* [What is needed]:
Number of lines below with "This": work it out and reply with that number only.

* [Dataset records]:
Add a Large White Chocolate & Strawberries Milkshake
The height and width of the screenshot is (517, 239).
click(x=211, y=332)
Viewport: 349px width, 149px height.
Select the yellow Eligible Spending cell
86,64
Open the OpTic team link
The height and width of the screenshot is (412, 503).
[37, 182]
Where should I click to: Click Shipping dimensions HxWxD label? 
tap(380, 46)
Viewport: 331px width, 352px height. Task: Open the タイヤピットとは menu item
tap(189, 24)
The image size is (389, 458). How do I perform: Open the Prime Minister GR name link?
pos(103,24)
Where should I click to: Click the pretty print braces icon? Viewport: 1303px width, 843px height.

---

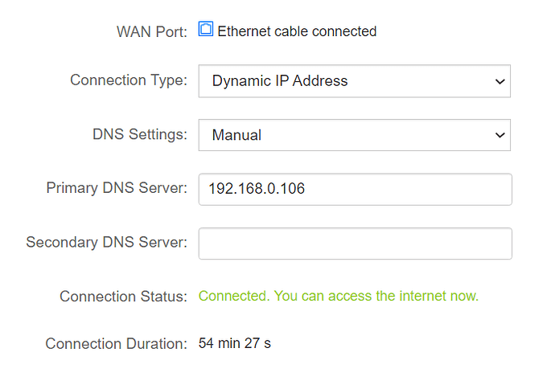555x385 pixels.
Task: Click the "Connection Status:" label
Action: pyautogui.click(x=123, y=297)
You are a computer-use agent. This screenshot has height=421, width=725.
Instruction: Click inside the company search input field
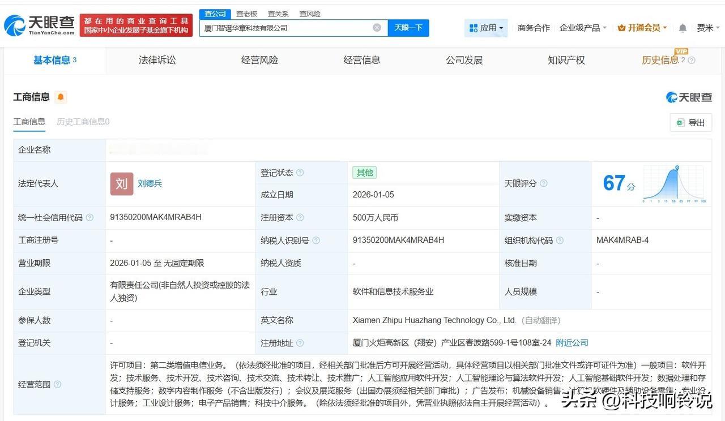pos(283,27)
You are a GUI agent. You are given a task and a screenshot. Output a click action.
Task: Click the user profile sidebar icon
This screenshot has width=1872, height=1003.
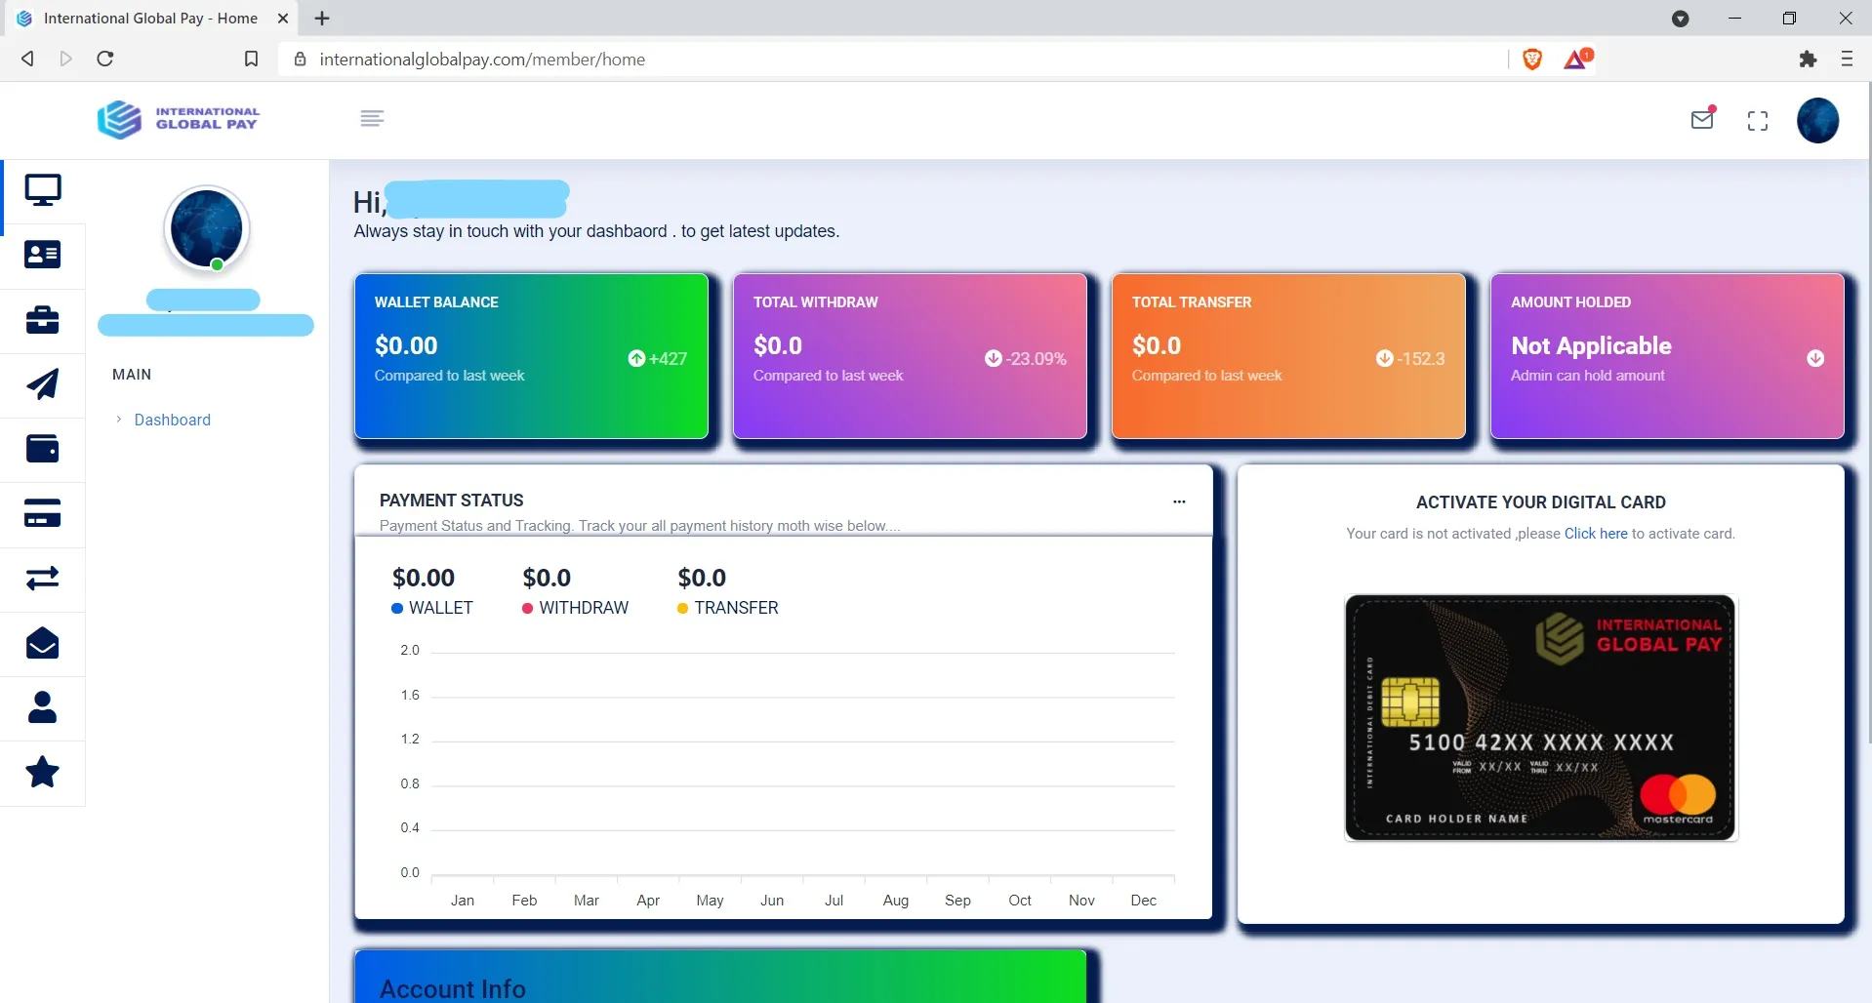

* [Task solution]:
2